_TASK DIRECTIONS_: Write down every entry below once more, exactly.

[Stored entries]

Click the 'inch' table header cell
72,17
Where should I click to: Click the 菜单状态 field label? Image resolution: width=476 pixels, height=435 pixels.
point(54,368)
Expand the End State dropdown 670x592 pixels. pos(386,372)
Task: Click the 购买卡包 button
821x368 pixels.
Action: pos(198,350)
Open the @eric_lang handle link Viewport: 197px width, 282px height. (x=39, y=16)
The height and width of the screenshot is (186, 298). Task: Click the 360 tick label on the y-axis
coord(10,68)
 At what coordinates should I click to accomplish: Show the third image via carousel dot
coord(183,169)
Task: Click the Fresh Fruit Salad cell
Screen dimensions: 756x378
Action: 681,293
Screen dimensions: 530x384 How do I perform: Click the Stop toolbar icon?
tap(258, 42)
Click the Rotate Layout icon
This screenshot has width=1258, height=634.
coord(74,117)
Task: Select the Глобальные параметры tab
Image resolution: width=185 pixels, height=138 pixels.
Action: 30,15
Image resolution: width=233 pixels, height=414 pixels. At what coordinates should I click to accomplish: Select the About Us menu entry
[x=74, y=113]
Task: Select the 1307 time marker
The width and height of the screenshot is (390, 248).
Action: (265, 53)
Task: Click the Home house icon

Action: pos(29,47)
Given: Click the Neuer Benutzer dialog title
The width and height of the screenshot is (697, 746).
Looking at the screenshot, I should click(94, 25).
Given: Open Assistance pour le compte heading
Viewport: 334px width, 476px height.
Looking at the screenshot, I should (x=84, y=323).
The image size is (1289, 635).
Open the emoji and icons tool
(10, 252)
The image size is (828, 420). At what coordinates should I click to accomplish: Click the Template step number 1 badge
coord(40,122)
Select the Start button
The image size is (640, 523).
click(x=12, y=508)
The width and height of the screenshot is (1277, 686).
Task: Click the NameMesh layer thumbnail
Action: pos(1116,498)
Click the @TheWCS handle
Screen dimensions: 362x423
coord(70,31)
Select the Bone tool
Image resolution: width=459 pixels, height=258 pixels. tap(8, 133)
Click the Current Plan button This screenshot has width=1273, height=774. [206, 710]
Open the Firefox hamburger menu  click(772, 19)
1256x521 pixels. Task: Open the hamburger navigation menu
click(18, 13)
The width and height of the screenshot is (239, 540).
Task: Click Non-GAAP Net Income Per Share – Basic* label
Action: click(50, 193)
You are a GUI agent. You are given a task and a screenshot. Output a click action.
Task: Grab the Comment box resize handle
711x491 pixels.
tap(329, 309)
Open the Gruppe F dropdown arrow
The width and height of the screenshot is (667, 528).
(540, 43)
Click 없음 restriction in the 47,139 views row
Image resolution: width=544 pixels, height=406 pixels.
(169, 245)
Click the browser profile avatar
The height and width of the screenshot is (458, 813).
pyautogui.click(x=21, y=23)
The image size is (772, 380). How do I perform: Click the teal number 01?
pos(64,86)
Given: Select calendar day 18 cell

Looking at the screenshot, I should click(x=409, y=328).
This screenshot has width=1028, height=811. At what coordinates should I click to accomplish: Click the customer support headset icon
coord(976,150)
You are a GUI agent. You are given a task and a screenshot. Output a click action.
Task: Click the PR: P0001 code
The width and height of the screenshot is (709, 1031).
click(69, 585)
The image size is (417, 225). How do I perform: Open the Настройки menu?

_ANSWER BELOW_:
Click the 'inch' table header cell
72,17
Where should I click to: Click the 菜单状态 field label? Image resolution: width=476 pixels, height=435 pixels.
point(54,368)
Expand the End State dropdown 670x592 pixels. pos(386,372)
Task: Click the 购买卡包 button
821x368 pixels.
Action: pos(198,350)
Open the @eric_lang handle link Viewport: 197px width, 282px height. (x=39, y=16)
The height and width of the screenshot is (186, 298). Task: Click the 360 tick label on the y-axis
coord(10,68)
 At what coordinates should I click to accomplish: Show the third image via carousel dot
coord(183,169)
Task: Click the Fresh Fruit Salad cell
Screen dimensions: 756x378
Action: 681,293
Screen dimensions: 530x384 How do I perform: Click the Stop toolbar icon?
tap(258, 42)
Click the Rotate Layout icon
This screenshot has width=1258, height=634.
coord(74,117)
Task: Select the Глобальные параметры tab
Image resolution: width=185 pixels, height=138 pixels.
Action: 30,15
Image resolution: width=233 pixels, height=414 pixels. At what coordinates should I click to accomplish: Select the About Us menu entry
[x=74, y=113]
Task: Select the 1307 time marker
The width and height of the screenshot is (390, 248).
Action: (265, 53)
Task: Click the Home house icon

Action: pos(29,47)
Given: Click the Neuer Benutzer dialog title
The width and height of the screenshot is (697, 746).
Looking at the screenshot, I should click(94, 25).
Given: Open Assistance pour le compte heading
Viewport: 334px width, 476px height.
Looking at the screenshot, I should (x=84, y=323).
The image size is (1289, 635).
Open the emoji and icons tool
(10, 252)
The image size is (828, 420). At what coordinates should I click to accomplish: Click the Template step number 1 badge
coord(40,122)
Select the Start button
The image size is (640, 523).
click(x=12, y=508)
The width and height of the screenshot is (1277, 686).
Task: Click the NameMesh layer thumbnail
Action: pos(1116,498)
Click the @TheWCS handle
Screen dimensions: 362x423
coord(70,31)
Select the Bone tool
Image resolution: width=459 pixels, height=258 pixels. tap(8, 133)
Click the Current Plan button This screenshot has width=1273, height=774. [206, 710]
Open the Firefox hamburger menu  click(772, 19)
1256x521 pixels. Task: Open the hamburger navigation menu
click(18, 13)
The width and height of the screenshot is (239, 540).
Task: Click Non-GAAP Net Income Per Share – Basic* label
Action: click(50, 193)
You are a GUI agent. You are given a task and a screenshot. Output a click action.
Task: Grab the Comment box resize handle
711x491 pixels.
tap(329, 309)
Open the Gruppe F dropdown arrow
The width and height of the screenshot is (667, 528).
(540, 43)
Click 없음 restriction in the 47,139 views row
Image resolution: width=544 pixels, height=406 pixels.
(169, 245)
Click the browser profile avatar
The height and width of the screenshot is (458, 813).
pyautogui.click(x=21, y=23)
The image size is (772, 380). How do I perform: Click the teal number 01?
pos(64,86)
Given: Select calendar day 18 cell

Looking at the screenshot, I should click(x=409, y=328).
This screenshot has width=1028, height=811. At what coordinates should I click to accomplish: Click the customer support headset icon
coord(976,150)
You are a GUI agent. You are given a task and a screenshot. Output a click action.
Task: Click the PR: P0001 code
The width and height of the screenshot is (709, 1031).
click(69, 585)
The image size is (417, 225). How do I perform: Open the Настройки menu?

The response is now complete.